まいたけを使っても煮汁の色が気になりにくく、豊かな旨みをしっかり楽しめます。
複数のきのこを使うと旨みがアップするのはなぜ?

きのこには種類によって異なる旨み成分が含まれています。
たとえば、
- しいたけ → グアニル酸が豊富
- しめじ・マッシュルーム → グルタミン酸が豊富
これらを組み合わせると「旨みの相乗効果」が生まれ、単体で使うよりもずっと豊かな味わいになります。
料理研究家りゅうじさんの動画で、使うきのこの種類が多いほど美味しさが増すと知りました。
そこで実際に試してみたら、きのこ好きの私にとっては衝撃なほど美味しくなったのです。
シチューにきのこを入れる場合は、1種類だけ入れるのではなく、2〜3種類を少量ずつ組み合わせるのが一番おすすめ。

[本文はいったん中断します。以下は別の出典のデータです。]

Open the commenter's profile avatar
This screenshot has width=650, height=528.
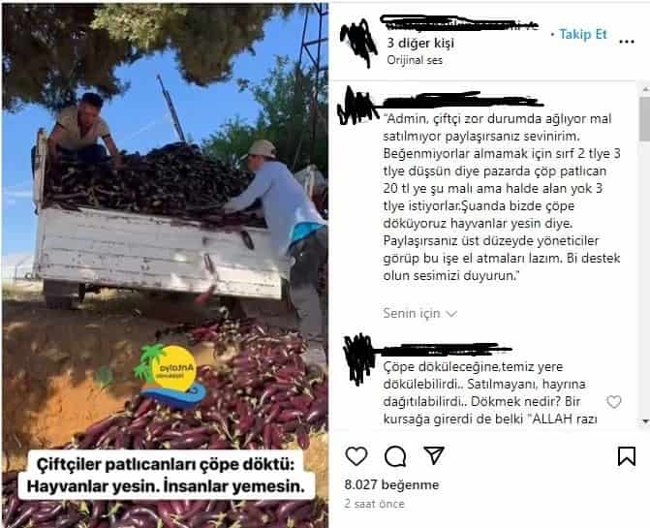point(359,359)
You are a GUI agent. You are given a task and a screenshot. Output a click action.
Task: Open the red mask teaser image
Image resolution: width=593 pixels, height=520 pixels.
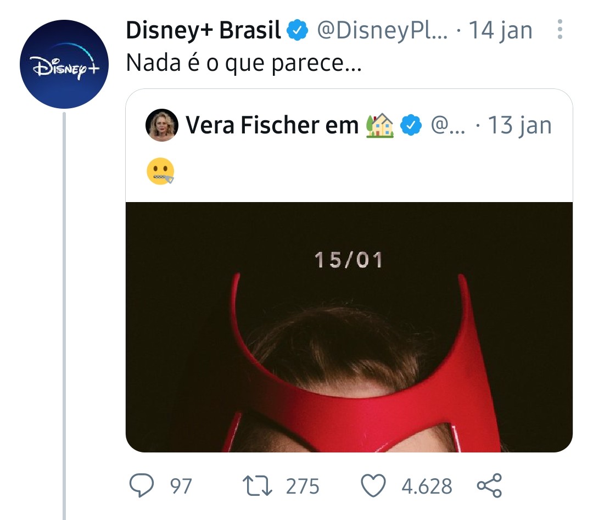coord(349,327)
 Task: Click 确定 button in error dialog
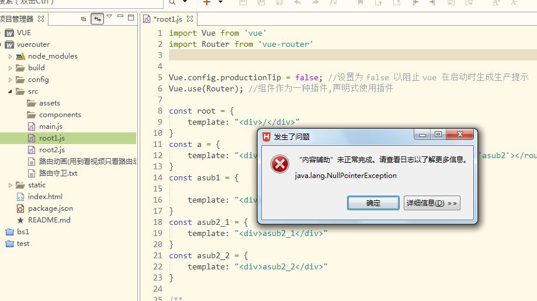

もちろん、使うきのこの種類が多いのがおすすめなので、量は多くても問題ありません。
スーパーで売っているミックスきのこパックを使えば手軽に試せますよ!
シチューにきのこを入れるとどんないいことがあるの?

きのこにはグルタミン酸やグアニル酸という旨み成分が豊富に含まれています。
これはだしの成分と同じもの。
きのこを加えるだけで、シチュー全体のコクと深みがぐっと増すのです。
しかも、きのこは食物繊維が豊富でカロリーが低め。
お肉を少し減らしてきのこをたっぷり入れれば、ボリューム感はそのままにヘルシーな仕上がりになります。
シチューにきのこを入れるタイミング!まとめ
シチューにきのこを入れるタイミングと入れ方のポイントをまとめました。
- 旨みを出したいなら → 最初から野菜と一緒に炒めて水から煮込む
- 食感を残したいなら → ルーを入れた後に加えて短時間煮込む
- しめじ・エリンギ・マッシュルーム → 最初から入れても食感が崩れにくい
- えのき → 食感を残したいなら後入れがおすすめ
- まいたけ → 旨みは抜群だが煮汁が黒くなるため量とタイミングに注意
- きのこは洗わなくてOK → ペーパーで汚れを拭き取る程度でよい
- きのこ臭さ対策 → バターでしっかり炒め、複数種類を組み合わせる
- 入れ忘れても大丈夫 → ルー後に加えて数分煮込めば問題なし
きのこはシチューの旨みを底上げしてくれる頼れる名脇役です。
種類や量を変えるだけで味わいがガラッと変わるので、いろいろ組み合わせながら自分好みのシチューを作ってみてくださいね。
今晩のシチューが、いつもよりひと味もふた味も美味しく仕上がりますように!